# Article
□ □ □ □
Companies are shedding layers of management in an attempt to reduce bureaucracy. Some employees are applauding the move, known as flattening the middle, in hopes of getting faster and boosting efficiency.

Microsoft said Tuesday it’s slashing about 6,000 employees. While the days since have made it clear many of those cut were individual-contributor-level engineers, executives previously told BI one motivation behind the recent cuts was to increase managers’ “span of control,” or the number of reports per manager.

Intel announced a great flattening last month, emphasizing more time in the office, less admin, and leaner teams.

“The best leaders get the most done with the fewest people,” the chip giant’s new CEO, Lip-Bu Tan, said in a memo to staff.

Amazon has also increased the ratio of individual contributors to managers. It calls it a “builder ratio.” Google CEO Sundar Pichai told staff late last year that the company cut vice president and manager roles by 10% as part of an efficiency push. Meta has been at it for years, with CEO Mark Zuckerberg writing in a 2023 memo, “Flatter is faster.”

The risk is that these companies may have cut too many managers, which would leave the remaining folks with too many direct reports.

But for now, it appears to be a risk companies are willing to take.

Agility and expertise

The logic of cutting from the middle to speed up is sound, management experts say.

“You can’t go faster and be more connected to a larger ecosystem if you’re having to go up and down a hierarchy for every decision,” Deborah Ancona, a professor of management at the Massachusetts Institute of Technology, told Business Insider.

While some companies have been trying for decades to zap management layers, there’s a new urgency to do so. Businesses exist in “an exponentially changing world,” Ancona said.

Dell executives explained this to employees earlier this month, when they began reorganizing managers to have more direct reports. The company, whose head count has dropped by 25,000 in two years, also pointed to the influx of artificial intelligence as a reason it needed to move faster.

Ideally, companies would remove layers and spread decision-making throughout the organization so that those closest to customers or technology, for example, could generate ideas and make decisions, Ancona said.

“You’re kind of flipping the organization,” she said. “Rather than all the ideas coming from on high, you have entrepreneurial leaders who are lower down in the organization coming up with new ideas.”

Bayer CEO Bill Anderson is leery of having to run everything up the chain. After taking over the German biotech company in 2023, he began implementing what he calls a “dynamic shared ownership” setup that has cut thousands of managers. Staffers come together in mini networks for 90-day stretches to work on projects, he said.

“We hire highly educated, trained people, and then we put them in these environments with rules and procedures and eight layers of hierarchy,” Anderson previously told BI. “Then we wonder why big companies are so lame most of the time.”

Fewer managers, more reporting, more meetings?

When middle managers are cut and layers condensed, inevitably, more workers report to fewer managers. The logistics of that vary, and the success in terms of morale has a lot to do with the starting point.
□ □ □ □
# What you will do
Answer these questions from the article on companies cutting middle managers:
(a) About how many employees did Microsoft say it was cutting?
(b) By what percentage did Google cut vice president and manager roles?
(c) How long are the stretches that Bayer staffers spend in mini networks working on projects?
The rows aren't needed for this.
□ □ □ □
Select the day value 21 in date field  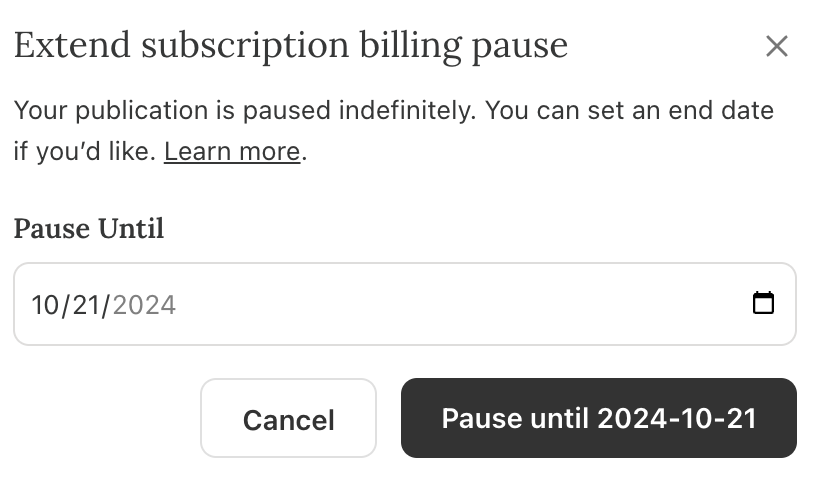[86, 305]
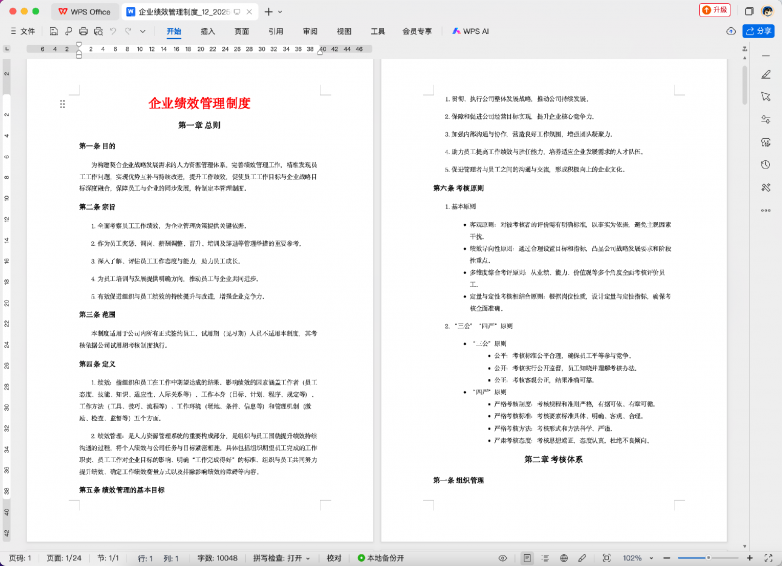782x566 pixels.
Task: Click the three-dots more icon in sidebar
Action: pos(765,210)
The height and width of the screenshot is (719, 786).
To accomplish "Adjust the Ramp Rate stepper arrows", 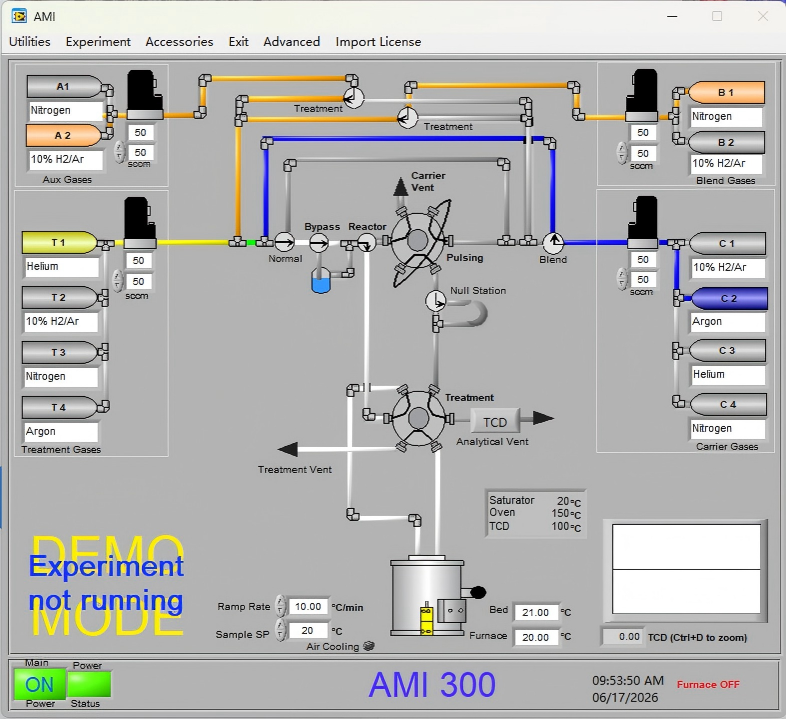I will point(280,606).
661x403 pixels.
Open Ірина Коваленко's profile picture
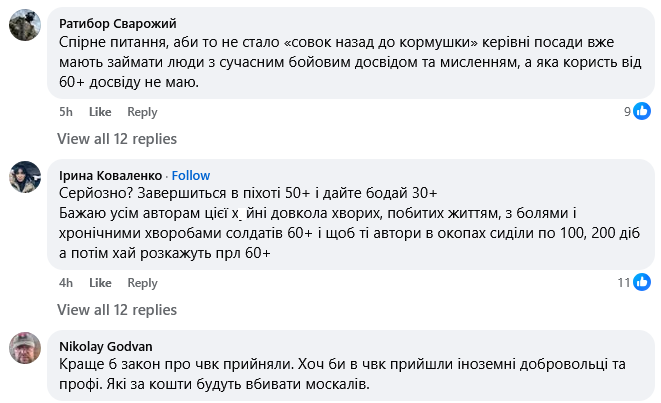pos(25,176)
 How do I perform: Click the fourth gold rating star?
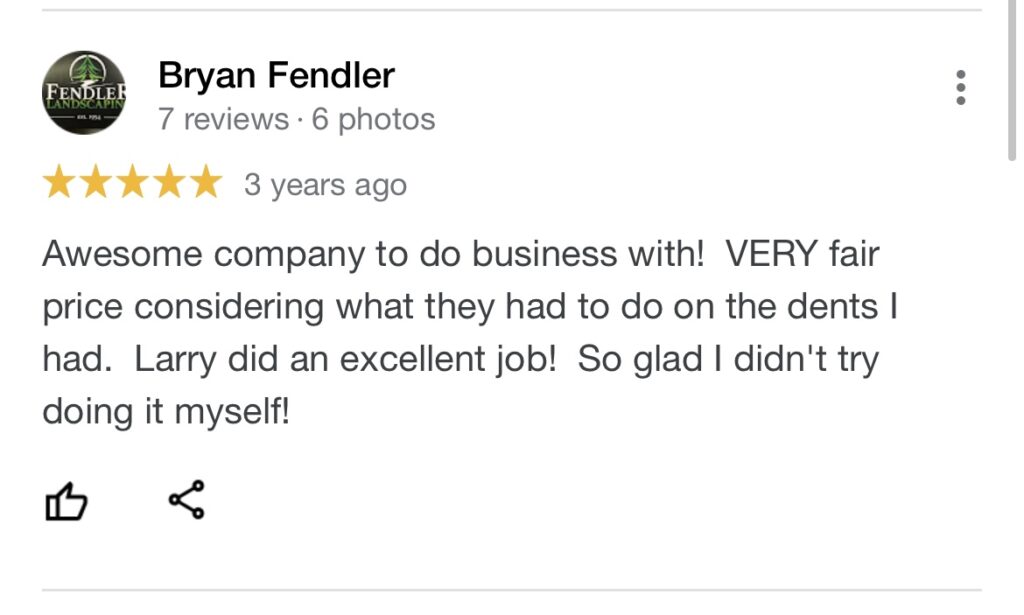coord(169,181)
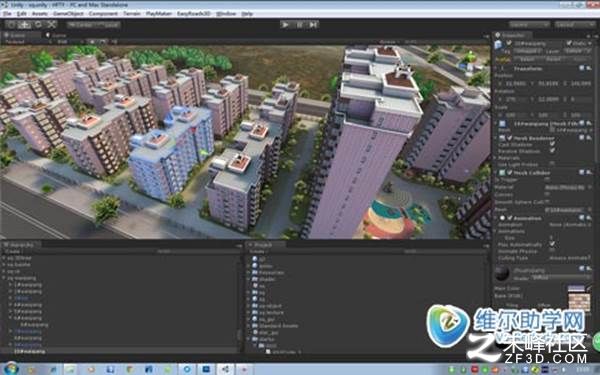
Task: Collapse the Mesh Collider component
Action: click(x=497, y=173)
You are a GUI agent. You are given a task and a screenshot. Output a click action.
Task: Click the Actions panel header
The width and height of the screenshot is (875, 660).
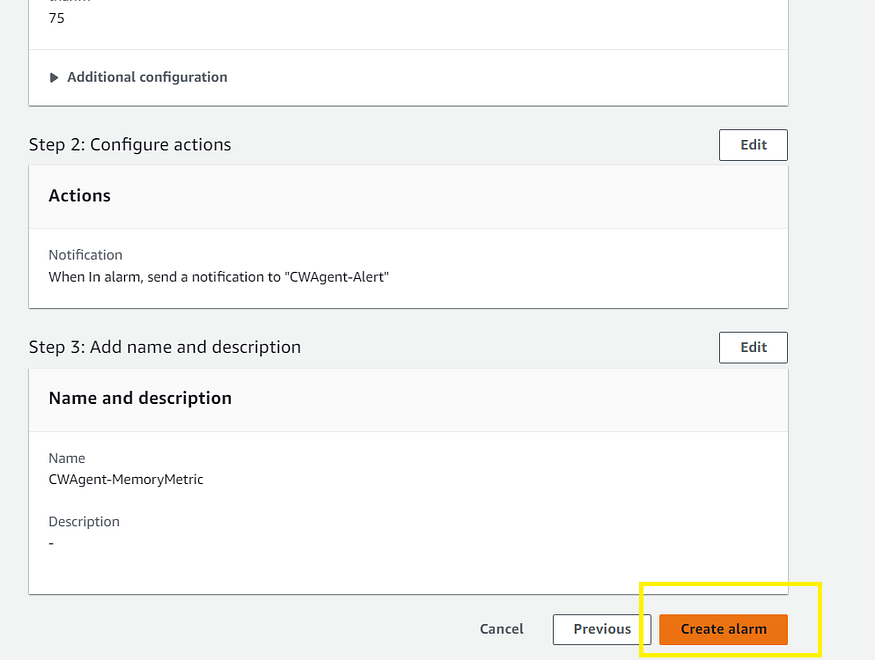point(80,196)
□ □ □ □
# Finished task
(a) About 6,000
(b) 10%
(c) 90 days